● Objectif visé
Dans la critique du film Samhain ci-dessous, d’où vient la fête païenne de Samhain ?

● Extrait à lire
------------------------------------------------------------
Samhain : l’emprise d’un monde parallèle

Après avoir produit plusieurs courts-métrages, dont l’horrifique Catcalls, Kate Dolan passe au long format avec Samhain (primé lors du Festival de Gerardmer 2022), film sur l’emprise d’une mère possédée par une entité surnaturelle. En reprenant ce thème courant dans le cinéma de genre, la réalisatrice prend un risque certain, mais elle parvient à le traiter à sa manière, sans air de déjà-vu. Ainsi, Samhain nous plonge dans le sinueux labyrinthe des ténèbres, dans un monde tiraillé entre le réel et une dimension démoniaque. Le film contient le récit de différentes emprises, celle d’une possession malsaine, puis celles d’esprits humains déviants vers une folie incontrôlable. Kate Dolan explique ainsi ce que signifie Samhain, fête païenne venue d’Irlande, et popularisée aux États-Unis avec Halloween. À travers cette évocation traditionnelle, se glisse une foisonnante histoire riche en références, qui n’est pas sans rappeler certains classiques du genre. L’œuvre se démarque en proposant un cinéma personnel, intimiste. La relation mère/fille décrite par la cinéaste est-elle le reflet d’une réalité ? En tout cas, Samhain développe des réponses claires, proposant plusieurs définitions de la notion d’emprise.

Char, collégienne, vit avec sa mère dépressive. Un peu avant Halloween, celle-ci disparaît, puis revient quelques jours après à la maison. Dès lors, la jeune fille constate des comportements étranges. L’esprit de cette femme se trouve aux prises avec une force malveillante qui la pousse à vouloir tuer la jeune fille.

Kate Dolan produit une première incursion réussie dans le film de genre, proposant un résultat alliant fantastique et horreur, avec un intéressant travail de mise en scène, certes établi à partir des codes habituels, mais dans laquelle on note un caractère personnalisé.
------------------------------------------------------------
● Segment de données

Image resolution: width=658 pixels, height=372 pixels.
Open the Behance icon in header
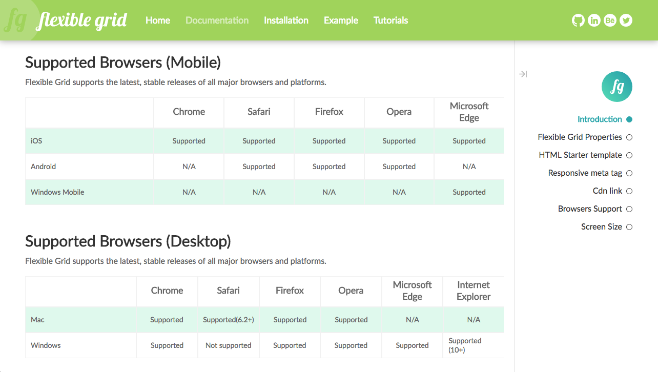tap(610, 20)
------------------------------------------------------------
● Résultat obtenu
D’Irlande.